Friday, April 27, 2012

First Land Plants

Botanists generally agree that the first truly land plants can be identified from the third Paleozoic period, the Silurian. These were leafless plants that had the vascular conducting system typical of the most advanced plant phylum. This phylum produced ferns and then all the seed plants, such as trees, shrubs, and the flowering plants, including grasses. Green plants also evolved in another direction to produce mosses and liverworts which lack a vascular structure. Botanists do not know whether there was a single plant migration ashore or whether there was more than one evolution of land plants from their aquatic ancestors, but they generally agree that the ancestral water plants that produced the first land plants were most likely green algae. Chemical studies provide the strongest evidence for this belief.

The Carboniferous period, which is often subdivided into the Missippian and Pennsylvanian, produced the giant swamps and forests that eventually formed many of the Earth's coal deposits, including those in the Appalachian region of the United States.
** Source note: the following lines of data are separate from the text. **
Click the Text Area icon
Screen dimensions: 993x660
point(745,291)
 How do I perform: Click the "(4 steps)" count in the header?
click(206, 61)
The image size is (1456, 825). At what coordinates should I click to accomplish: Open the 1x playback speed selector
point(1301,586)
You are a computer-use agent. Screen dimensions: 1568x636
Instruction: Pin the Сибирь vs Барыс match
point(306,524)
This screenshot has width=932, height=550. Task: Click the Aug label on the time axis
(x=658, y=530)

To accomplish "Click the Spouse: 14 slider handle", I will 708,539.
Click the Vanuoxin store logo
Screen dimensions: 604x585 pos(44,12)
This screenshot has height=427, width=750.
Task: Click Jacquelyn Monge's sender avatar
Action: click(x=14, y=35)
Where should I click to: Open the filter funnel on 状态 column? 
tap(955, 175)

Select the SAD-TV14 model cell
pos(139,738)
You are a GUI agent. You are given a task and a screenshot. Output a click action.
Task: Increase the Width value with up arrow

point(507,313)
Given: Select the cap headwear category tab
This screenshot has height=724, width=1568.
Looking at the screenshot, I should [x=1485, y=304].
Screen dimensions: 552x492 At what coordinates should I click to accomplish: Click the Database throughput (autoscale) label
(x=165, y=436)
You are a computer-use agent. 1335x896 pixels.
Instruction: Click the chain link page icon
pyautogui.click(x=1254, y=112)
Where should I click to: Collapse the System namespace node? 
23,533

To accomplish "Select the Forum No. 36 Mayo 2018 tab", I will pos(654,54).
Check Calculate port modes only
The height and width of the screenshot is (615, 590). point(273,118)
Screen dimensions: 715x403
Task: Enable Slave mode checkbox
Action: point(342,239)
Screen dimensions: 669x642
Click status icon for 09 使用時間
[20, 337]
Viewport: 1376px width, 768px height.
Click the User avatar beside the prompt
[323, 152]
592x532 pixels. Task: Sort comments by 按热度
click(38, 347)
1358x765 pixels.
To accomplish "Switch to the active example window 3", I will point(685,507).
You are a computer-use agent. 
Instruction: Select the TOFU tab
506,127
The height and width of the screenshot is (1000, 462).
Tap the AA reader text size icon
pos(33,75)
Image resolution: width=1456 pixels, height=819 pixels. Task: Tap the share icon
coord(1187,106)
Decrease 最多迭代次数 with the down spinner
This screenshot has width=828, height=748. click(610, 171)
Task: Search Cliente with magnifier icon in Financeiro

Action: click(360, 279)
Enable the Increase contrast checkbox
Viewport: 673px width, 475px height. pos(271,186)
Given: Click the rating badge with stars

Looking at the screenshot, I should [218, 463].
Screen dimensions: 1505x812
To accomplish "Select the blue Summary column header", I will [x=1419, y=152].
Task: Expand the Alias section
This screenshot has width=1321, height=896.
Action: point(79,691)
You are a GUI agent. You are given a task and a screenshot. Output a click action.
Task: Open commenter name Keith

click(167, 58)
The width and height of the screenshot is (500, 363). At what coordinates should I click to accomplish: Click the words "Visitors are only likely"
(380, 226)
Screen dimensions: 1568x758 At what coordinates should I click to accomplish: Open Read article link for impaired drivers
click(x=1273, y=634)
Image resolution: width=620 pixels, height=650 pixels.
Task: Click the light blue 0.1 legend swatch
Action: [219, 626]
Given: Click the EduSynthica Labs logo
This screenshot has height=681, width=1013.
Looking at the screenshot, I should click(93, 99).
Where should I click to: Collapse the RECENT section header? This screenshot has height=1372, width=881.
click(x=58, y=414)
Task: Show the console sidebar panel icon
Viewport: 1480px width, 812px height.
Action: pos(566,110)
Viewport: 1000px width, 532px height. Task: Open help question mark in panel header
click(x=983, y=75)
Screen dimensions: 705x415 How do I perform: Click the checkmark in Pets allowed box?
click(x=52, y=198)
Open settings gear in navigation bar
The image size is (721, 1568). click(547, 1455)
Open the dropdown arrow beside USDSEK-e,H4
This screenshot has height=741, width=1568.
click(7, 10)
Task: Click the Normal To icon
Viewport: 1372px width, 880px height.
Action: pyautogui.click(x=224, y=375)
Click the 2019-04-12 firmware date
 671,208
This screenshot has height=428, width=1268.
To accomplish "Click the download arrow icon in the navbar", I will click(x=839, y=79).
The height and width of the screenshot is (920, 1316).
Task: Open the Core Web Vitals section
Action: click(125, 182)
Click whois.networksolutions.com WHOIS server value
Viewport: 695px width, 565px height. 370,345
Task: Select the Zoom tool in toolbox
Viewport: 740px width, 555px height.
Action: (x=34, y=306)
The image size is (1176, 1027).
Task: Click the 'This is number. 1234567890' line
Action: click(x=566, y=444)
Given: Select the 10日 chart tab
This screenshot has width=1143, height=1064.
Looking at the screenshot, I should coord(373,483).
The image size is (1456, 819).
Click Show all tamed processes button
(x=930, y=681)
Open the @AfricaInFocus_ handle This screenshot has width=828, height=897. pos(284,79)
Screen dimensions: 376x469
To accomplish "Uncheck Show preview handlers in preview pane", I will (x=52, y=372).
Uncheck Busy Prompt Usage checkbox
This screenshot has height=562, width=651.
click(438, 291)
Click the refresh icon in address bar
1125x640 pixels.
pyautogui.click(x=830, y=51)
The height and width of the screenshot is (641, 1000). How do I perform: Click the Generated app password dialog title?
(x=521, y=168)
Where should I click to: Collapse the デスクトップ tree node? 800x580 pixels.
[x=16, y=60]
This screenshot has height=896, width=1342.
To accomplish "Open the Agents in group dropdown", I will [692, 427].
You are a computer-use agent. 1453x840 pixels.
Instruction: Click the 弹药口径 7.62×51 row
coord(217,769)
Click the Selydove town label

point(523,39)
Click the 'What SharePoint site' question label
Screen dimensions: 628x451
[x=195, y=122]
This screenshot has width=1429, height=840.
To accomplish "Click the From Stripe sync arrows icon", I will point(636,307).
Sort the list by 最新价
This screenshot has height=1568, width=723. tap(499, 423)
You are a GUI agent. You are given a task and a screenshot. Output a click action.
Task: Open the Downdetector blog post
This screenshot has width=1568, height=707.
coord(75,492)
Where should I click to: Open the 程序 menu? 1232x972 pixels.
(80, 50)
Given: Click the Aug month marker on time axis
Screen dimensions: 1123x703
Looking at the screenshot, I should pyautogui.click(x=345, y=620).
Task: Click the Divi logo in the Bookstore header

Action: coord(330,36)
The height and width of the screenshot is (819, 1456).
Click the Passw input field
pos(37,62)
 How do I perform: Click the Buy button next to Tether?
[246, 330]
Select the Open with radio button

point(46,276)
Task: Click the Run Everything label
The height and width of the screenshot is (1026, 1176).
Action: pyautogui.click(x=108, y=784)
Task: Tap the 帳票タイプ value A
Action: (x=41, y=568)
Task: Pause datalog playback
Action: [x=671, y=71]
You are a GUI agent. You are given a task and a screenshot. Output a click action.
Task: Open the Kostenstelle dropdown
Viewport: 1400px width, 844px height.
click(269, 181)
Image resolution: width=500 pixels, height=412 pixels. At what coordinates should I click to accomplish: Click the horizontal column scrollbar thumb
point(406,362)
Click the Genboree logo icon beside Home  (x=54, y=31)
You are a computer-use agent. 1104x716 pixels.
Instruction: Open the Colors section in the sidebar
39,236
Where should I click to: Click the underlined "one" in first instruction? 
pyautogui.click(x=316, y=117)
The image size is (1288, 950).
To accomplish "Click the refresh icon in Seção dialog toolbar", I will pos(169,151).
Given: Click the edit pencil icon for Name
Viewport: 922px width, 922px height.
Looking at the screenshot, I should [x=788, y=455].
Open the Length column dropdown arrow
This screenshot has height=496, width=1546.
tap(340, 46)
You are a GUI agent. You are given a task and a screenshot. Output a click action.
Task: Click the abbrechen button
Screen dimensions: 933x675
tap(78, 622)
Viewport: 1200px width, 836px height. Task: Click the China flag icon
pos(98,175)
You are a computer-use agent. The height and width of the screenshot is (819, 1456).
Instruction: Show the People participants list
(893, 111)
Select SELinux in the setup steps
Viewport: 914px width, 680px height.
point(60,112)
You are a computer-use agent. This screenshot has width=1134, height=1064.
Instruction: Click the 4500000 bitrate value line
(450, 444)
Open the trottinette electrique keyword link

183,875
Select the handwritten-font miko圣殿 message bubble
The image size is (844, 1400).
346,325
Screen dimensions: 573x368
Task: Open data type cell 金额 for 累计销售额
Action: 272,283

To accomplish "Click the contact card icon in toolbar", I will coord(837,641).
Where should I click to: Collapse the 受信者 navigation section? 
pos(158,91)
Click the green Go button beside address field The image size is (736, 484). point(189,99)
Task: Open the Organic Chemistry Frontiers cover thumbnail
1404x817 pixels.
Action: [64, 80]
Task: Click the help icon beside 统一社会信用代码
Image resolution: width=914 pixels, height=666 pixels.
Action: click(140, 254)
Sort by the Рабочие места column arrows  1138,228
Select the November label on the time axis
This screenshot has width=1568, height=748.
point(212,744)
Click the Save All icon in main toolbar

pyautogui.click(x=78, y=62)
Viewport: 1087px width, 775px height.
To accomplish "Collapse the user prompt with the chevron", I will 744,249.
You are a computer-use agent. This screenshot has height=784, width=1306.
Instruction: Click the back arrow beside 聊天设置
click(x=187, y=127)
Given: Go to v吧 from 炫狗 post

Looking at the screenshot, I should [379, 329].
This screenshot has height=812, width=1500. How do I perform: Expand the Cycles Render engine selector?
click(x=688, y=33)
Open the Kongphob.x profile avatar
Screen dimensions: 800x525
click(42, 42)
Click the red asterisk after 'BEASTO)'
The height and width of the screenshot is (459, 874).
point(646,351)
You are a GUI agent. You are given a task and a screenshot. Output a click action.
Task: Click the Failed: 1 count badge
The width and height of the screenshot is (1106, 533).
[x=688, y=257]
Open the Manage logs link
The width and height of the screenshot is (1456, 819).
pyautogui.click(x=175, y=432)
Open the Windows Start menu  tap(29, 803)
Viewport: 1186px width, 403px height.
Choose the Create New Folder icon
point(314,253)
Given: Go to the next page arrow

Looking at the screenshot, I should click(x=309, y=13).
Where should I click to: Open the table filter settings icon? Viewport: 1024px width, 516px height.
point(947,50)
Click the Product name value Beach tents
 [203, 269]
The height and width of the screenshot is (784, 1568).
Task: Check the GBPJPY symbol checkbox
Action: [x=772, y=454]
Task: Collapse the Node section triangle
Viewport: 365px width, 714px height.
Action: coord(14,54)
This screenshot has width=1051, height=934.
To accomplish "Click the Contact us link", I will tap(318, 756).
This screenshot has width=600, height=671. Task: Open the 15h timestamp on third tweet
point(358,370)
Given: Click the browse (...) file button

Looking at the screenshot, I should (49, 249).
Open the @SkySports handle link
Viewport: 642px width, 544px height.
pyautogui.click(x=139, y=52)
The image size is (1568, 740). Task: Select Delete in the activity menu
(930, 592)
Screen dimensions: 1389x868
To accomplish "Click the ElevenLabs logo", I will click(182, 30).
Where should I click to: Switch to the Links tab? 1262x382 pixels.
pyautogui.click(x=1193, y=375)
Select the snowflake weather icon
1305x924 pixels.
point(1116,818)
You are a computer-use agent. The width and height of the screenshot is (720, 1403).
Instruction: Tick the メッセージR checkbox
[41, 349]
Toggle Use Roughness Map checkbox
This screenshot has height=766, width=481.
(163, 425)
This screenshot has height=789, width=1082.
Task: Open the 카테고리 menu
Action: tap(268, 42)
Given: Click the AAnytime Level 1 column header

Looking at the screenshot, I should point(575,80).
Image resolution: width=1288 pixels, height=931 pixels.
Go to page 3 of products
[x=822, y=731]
These forests were not like today's forests. The trees were giant club mosses, which are not true mosses but vascular plants, mammoth ferns and seed ferns and primitive conifers that were related to today's evergreen trees. These primitive seed ferns and conifers included some of the first-known seed plants. Another prominent plant during the Carboniferous was the giant horsetail which grew to heights of 30 to 40 feet. Today's horsetails, which grow only 1 to 3 feet high, are often referred to as "living fossils" because of their relationship and close resemblance to their Carboniferous ancestors.

The Ginkgo tree is another so-called living fossil. The first ginkgos appeared in the Permian period, just before the end of the Paleozoic, and by the middle of the Mesozoic era they had spread around the world. Although they were once represented by several genera and species, today there is only one species, called the "maidenhair tree", which is common in the United States as an ornamental shade tree.